We're here. We are surviving. We are together.

As for the negatives...well, those are easy. The isolation is big. The disconnection from friends and out of area family. The feeling that those people are missing seeing how our kids are growing and spending time with them at this age.

The monotony is REAL. No vacations or outings or parties or events to look forward to is really hard.

Too much takeout. I miss restaurants. I miss date nights.

The loss. We have been so lucky not to lose anyone close to us, so far our family and close circle of friends has been spared this virus and where it has touched it has luckily not been devastating. I do know people for whom this has not been true. But there have been other tough losses. Jobs, opportunities, friends, it's been very tough. There has been a lot of grief.

And all the other things that have been so hard about this year even aside from all of that. The political divisiveness and chaos and toxic rhetoric is so hard to live around. The forest fires. The losses to violence. It has been a lot.

I'm a generally pretty optimistic person. I have a strong faith and while I'm a worrier I generally feel like things are mostly gonna turn out okay. I think for me the hardest part of a lot of this has been that for the first time I feel more pessimistic than optimistic about the world. About the future of the planet my kids are growing up on, about the future of a country that can't seem to deal with its shit. The loss of optimism has been really hard.

But, as they say, the only way around is through, so onward. There are good things happening. Grandpa is fully vaccinated, that is huge. My sister and her husband both have first vaccines and will be fully vaccinated in about a week. My in-laws are on the vaccination list and should get theirs soon. James is excited to go back to school and I think it might happen. And...drumroll please...we got to go to the library.

That is our big news this week. James and I had a library date. Our library is allowing up to 5 people in the building at once, with strict mask protocols and a half an hour time limit. Usually I limit James on books he can check out, but this week I said if you can carry it you can have it. Watching him sit happily on the library floor with a giant stack of books...it did my heart good in a way few things have. I bought him a shamrock shake to celebrate.

If it's all about the little things....and I think it is, I think life is if I'm honest...that was a little thing that wasn't little at all, that was in fact an enormous thing.

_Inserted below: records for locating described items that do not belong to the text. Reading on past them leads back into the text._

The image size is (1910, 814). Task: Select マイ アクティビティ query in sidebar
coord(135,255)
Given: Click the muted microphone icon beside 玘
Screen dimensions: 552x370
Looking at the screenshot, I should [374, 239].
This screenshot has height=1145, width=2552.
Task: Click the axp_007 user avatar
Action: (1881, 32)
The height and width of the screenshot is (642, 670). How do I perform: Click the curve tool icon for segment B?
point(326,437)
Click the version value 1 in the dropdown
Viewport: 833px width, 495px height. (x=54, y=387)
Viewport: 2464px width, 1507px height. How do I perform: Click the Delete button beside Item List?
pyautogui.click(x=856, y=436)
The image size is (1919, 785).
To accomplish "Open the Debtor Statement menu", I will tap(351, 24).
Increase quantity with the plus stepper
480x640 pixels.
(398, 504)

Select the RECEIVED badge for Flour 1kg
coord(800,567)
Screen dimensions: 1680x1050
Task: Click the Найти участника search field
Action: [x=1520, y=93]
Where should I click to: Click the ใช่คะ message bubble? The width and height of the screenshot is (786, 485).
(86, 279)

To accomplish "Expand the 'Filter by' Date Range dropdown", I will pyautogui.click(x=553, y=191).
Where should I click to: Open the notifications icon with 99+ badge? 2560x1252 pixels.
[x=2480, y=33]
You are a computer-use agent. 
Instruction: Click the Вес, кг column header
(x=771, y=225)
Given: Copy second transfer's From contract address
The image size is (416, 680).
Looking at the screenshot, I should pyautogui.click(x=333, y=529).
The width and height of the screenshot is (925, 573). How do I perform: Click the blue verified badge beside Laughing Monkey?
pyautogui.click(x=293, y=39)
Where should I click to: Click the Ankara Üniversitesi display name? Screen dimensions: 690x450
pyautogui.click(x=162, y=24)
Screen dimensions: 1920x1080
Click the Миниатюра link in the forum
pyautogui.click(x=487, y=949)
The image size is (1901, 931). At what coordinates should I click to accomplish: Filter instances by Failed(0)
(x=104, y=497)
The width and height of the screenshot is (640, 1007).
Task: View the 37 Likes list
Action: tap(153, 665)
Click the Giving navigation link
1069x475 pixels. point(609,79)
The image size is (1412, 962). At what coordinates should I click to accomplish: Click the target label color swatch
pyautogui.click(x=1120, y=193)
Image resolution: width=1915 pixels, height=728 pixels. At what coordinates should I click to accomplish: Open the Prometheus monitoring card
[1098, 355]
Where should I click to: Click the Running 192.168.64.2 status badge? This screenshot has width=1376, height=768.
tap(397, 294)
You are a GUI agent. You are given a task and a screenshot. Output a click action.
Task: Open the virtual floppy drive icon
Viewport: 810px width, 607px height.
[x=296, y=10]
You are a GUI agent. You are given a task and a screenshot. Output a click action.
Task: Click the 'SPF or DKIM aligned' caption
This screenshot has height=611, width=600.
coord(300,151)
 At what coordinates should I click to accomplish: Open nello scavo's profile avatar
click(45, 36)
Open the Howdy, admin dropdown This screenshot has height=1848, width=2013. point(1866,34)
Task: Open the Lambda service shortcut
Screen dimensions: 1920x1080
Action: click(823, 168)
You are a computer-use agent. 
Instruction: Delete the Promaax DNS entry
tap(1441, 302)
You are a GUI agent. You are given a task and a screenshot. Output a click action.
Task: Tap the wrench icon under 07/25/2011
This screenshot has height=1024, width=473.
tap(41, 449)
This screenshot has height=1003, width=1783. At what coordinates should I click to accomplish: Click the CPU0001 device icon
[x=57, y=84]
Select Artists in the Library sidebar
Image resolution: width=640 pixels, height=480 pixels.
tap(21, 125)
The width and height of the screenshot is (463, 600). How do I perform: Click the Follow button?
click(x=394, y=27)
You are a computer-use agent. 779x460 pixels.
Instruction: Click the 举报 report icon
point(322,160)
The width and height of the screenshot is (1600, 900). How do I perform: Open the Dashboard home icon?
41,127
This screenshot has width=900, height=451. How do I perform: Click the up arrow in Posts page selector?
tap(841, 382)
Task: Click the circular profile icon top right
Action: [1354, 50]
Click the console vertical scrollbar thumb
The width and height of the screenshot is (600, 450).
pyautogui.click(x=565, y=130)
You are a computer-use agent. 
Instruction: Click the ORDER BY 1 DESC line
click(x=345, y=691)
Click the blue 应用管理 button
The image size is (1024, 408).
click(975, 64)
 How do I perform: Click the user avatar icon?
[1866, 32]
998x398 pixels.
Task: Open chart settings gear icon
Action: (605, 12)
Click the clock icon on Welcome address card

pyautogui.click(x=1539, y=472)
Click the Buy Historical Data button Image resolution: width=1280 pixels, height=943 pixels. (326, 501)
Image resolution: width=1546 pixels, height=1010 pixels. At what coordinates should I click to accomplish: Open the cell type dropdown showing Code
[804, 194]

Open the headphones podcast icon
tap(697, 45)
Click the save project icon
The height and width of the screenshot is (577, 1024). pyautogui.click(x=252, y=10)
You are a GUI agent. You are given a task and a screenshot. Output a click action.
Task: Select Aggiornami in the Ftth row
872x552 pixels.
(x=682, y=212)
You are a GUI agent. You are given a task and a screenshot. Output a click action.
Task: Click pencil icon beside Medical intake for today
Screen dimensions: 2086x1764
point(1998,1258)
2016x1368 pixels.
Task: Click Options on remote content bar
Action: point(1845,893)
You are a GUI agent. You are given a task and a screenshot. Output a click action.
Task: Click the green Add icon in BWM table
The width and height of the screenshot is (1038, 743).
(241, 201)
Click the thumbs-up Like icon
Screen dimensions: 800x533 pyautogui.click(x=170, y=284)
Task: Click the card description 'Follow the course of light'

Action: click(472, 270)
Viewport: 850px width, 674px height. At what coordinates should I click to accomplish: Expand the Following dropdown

Media consumption: I read a dead mom's graphic memoir this week. Honestly, it was fantastic. Dancing at the Pity Party it's called. So relatable. I'm writing a book...or something...I don't know what I'm writing...about a girl with a dead mom so it was good timing. I'm also reading Refugee by Alan Gratz and it's interesting...it's a novelization of 3 refugee stories from 3 time periods, a Jewish boy named Josef leaving Germany in 1933, a Cuban girl named Isabel fleeing to Florida in 1994, and a Syrian boy named Mahmoud trying to get into the EU in 2015. It has some structural issues...it jumps back and forth between time periods in a way I don't love...but it's well written and I can recommend it. I'm also reading Legacy: Women Poets of the Harlem Renaissance by Nikki Grimes and listening to Savvy, which was a book every kid in the school I worked at loved back when I worked there but I haven't read since. (My story of Savvy is that I once came running up to its author, Ingrid Law, during a librarians conference raving about how much I and my students loved her book and while she was happy to hear that I think I was....a surprise and a lot for her. Authors of kids books aren't always used to being treated like celebrities.) March is a big middle grade month in the bookstagram world and I'm all for that.

Today I'm grateful for my dog, my boys, my books, going to bed at a reasonable hour, sunshine, signs or spring, signs of healing, and another year of this crazy life.

P.S. If you've been counting days along with us you'll notice we dropped a couple. I realized this week I somehow in the course of a year lost 2 days...I'm not sure exactly when it happened and I'm not going back to find out. When I started counting, I did not know I'd be counting for a year. I think I'm now officially done counting. I don't think I can stomach writing Day #366 and beyond.